Supplied information:

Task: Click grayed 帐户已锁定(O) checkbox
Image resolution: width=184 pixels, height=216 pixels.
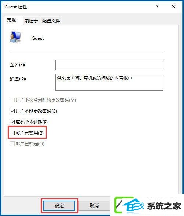Action: coord(12,144)
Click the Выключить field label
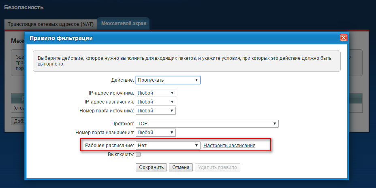This screenshot has height=188, width=376. 121,154
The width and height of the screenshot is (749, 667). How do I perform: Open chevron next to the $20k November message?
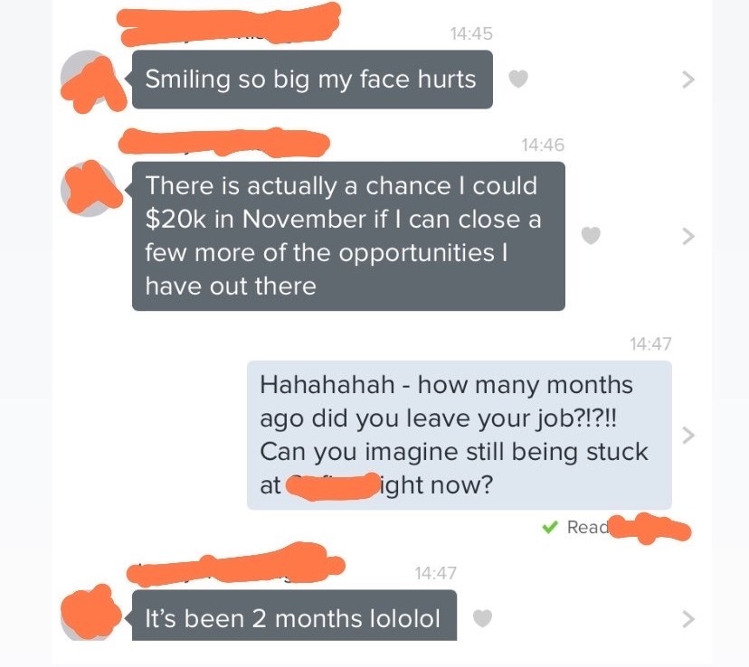coord(687,236)
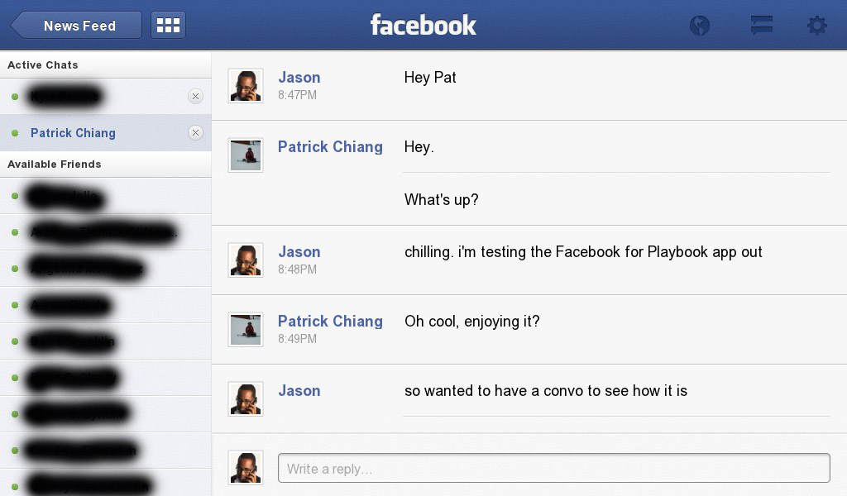Viewport: 847px width, 496px height.
Task: Click Patrick's avatar next to Oh cool message
Action: coord(246,330)
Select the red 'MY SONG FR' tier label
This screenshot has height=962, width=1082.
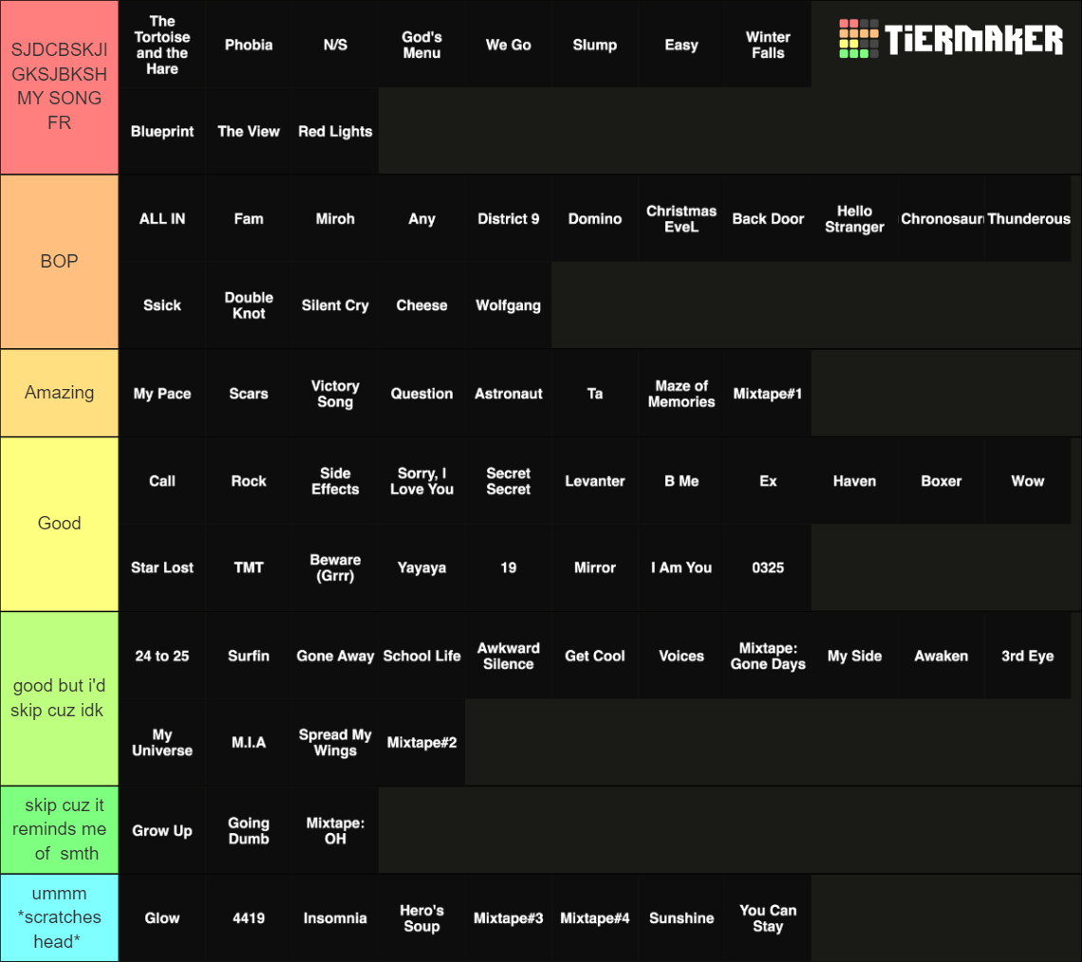pos(59,86)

Work instructions: Omit the pictures. Transcribe every record exactly.

Response to the task:
Task: Click grayed 帐户已锁定(O) checkbox
Image resolution: width=184 pixels, height=216 pixels.
Action: coord(12,144)
Click the Выключить field label
This screenshot has height=188, width=376. 121,154
The width and height of the screenshot is (749, 667). How do I perform: Open chevron next to the $20k November message?
coord(687,236)
Viewport: 847px width, 496px height.
Task: Click Patrick's avatar next to Oh cool message
Action: coord(246,330)
Select the red 'MY SONG FR' tier label
This screenshot has height=962, width=1082.
pos(59,86)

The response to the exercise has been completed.